All the goals you list become easier to implement if we have a good 
abstraction for hiding.

Part of the internal goal of this change is to put pieces in core that 
would let us do hash preservation within Facebook, so we could get rid 
of the inhibit extension.

> Trying to tackle that many different problem at the same time worries
> me. Addressing each of them independently should be simpler, in
> addition, solving issue at a lower level bring benefit to other parts of
> the code. For example, skipping obs-store loading just needed a straight
> forward cache, easy to update iteratively.
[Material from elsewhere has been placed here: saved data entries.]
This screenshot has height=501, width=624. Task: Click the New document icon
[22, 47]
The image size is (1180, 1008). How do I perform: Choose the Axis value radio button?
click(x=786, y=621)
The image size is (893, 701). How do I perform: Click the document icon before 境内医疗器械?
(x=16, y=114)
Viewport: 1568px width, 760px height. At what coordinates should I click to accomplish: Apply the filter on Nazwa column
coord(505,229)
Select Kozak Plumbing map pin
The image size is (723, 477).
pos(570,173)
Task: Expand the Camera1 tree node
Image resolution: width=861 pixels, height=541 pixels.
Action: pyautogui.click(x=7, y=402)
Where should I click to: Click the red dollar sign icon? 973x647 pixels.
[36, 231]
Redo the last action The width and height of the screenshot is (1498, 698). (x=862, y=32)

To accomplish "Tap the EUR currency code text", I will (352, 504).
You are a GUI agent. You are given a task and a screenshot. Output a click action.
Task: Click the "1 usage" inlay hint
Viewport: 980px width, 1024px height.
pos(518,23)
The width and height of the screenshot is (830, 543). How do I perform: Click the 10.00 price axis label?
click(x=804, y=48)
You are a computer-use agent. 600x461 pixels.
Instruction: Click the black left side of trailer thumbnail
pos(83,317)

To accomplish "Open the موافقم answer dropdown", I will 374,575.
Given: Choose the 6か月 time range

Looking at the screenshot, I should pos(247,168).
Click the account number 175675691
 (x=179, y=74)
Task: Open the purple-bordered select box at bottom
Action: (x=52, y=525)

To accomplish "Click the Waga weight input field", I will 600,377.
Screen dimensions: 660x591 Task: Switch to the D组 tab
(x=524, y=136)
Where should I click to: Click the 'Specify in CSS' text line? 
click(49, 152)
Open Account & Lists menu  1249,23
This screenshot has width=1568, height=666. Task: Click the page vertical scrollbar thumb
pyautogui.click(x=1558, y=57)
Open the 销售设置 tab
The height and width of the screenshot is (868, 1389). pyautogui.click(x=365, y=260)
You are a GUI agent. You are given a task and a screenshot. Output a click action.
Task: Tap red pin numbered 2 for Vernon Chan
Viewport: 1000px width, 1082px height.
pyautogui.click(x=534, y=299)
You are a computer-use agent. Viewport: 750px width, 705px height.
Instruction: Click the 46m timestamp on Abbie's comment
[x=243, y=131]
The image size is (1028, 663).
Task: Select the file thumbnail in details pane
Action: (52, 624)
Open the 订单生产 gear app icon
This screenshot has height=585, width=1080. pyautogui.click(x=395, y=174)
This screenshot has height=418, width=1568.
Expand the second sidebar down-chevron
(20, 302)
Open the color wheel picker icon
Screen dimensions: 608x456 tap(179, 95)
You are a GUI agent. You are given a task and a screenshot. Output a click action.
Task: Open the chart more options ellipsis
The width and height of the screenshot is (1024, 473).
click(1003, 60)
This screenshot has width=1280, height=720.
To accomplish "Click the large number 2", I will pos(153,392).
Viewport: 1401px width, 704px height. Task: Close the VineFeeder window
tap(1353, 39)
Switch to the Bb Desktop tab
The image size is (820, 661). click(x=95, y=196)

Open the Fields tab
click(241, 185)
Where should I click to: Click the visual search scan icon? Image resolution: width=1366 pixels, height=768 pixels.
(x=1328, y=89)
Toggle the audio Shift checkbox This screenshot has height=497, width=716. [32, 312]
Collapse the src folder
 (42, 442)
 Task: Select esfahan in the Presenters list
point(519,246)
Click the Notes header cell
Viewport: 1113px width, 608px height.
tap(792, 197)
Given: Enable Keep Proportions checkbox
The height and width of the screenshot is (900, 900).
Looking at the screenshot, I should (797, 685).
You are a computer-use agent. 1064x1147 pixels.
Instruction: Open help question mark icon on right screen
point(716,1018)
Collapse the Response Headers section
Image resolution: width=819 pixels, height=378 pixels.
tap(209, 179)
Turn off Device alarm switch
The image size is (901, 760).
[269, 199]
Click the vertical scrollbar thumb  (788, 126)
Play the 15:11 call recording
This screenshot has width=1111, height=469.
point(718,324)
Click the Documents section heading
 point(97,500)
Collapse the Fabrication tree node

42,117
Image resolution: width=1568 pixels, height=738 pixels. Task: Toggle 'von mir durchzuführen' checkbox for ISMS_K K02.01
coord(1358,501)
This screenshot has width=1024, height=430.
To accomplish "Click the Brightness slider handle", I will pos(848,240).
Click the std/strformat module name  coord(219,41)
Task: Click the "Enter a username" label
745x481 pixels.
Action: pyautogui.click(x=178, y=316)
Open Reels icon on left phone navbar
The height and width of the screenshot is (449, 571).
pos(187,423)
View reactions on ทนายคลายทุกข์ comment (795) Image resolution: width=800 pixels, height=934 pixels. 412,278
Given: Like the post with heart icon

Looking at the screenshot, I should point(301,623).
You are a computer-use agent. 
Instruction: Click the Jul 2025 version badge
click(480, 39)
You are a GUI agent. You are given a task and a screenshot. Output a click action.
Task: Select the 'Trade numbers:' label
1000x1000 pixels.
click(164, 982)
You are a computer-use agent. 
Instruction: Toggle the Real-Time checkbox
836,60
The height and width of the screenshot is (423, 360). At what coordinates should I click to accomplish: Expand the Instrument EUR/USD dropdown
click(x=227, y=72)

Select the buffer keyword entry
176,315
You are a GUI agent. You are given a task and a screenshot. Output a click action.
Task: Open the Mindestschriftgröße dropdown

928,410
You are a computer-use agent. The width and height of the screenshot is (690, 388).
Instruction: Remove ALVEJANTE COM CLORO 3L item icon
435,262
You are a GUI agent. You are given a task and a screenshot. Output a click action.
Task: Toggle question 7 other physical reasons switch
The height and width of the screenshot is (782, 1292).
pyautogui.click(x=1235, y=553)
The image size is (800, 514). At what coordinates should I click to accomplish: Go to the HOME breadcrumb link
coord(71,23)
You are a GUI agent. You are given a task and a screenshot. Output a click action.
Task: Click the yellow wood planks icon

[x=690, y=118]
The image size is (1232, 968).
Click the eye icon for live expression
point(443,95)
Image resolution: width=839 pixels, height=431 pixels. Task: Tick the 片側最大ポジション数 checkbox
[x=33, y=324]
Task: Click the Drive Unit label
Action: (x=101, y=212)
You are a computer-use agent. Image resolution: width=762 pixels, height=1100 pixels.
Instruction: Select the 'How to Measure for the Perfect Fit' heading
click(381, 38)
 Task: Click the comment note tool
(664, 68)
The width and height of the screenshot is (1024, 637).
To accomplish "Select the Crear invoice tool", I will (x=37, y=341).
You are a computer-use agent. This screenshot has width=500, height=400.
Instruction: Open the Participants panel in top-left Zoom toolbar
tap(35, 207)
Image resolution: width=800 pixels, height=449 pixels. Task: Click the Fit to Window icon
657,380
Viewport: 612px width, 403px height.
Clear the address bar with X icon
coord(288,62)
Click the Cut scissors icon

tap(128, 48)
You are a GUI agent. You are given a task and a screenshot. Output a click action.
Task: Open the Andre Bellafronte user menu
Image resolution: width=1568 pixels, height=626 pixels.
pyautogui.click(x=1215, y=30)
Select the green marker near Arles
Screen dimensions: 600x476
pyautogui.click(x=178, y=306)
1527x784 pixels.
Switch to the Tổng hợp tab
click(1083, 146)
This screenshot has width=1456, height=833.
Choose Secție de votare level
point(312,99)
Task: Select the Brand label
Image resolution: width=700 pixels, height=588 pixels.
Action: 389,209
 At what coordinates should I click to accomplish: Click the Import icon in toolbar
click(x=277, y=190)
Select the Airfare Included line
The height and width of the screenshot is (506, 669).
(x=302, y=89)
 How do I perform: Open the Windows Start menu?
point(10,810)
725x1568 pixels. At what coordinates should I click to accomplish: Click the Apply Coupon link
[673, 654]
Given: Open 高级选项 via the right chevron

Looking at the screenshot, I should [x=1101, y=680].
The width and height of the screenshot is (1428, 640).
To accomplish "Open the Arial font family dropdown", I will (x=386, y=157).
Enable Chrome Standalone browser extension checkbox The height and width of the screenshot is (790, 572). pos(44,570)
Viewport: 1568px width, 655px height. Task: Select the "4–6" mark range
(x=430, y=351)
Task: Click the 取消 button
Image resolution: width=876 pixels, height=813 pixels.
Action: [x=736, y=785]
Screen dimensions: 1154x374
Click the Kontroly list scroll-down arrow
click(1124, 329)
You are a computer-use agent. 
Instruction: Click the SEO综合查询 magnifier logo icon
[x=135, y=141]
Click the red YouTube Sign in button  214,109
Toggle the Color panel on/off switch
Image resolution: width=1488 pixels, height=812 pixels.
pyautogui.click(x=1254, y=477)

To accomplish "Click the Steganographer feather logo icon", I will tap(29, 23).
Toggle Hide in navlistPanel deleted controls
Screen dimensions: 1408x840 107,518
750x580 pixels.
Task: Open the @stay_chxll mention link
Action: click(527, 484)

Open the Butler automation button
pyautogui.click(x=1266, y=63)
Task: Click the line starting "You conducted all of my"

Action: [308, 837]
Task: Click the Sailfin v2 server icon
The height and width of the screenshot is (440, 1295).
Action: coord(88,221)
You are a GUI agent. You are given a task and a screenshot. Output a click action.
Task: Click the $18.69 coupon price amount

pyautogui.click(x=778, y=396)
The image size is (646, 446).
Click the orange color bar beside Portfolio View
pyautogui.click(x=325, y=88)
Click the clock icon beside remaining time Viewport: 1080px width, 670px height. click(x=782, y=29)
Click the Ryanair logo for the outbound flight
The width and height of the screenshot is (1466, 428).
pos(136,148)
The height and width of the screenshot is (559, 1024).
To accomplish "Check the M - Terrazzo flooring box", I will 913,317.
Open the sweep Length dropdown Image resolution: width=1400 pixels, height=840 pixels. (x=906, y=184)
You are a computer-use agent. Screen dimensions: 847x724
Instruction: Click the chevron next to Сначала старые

Having that cache in now
> speeding up all operations that rely on the "obsolete-set" information,
> and the cache logic can be reused for other related data.

> My short opinion on all this topics are:
>
>  * API: extensible API already exists so I'm a bit confused,
>  * Speed: simpler solutions in review,
>  * notification: seems redundant with 'tr.changes' and less robust.
>  * local-hiding: Good idea, go for it (consider using ranges, not roots)
>  * unifying storage: seems unnecessary and dangerous.
>
> Longer opinion available below. I've also included technical comment in
> the patch itself.
>
> API for extensions
> ------------------
>
> Quoting durham email:
>
>> This has the nice property that all logic for propagating hiddenness is
>> contained to one function, and all the consumers just have to report what
>> commits they touched. If an external extension wants to modify how
>> hiding is
>> computed, it can just wrap this one function.
>
> I'm a bit confused about that part of your description, because the
> current implementation offer a small surface API already.
>
> There are two functions "hideablerevs" and "_getdynamicblockers"[1].
>
> * "hideablerevs": return the revision we would like to see hidden
>   (eg: obsolete revision)
>
> * "_getdynamicblockers": return revision that must be visible
>   (eg: bookmarks)
>
> Extensions can already overwrite these two functions and augment/alter
> their return to get any wished behavior.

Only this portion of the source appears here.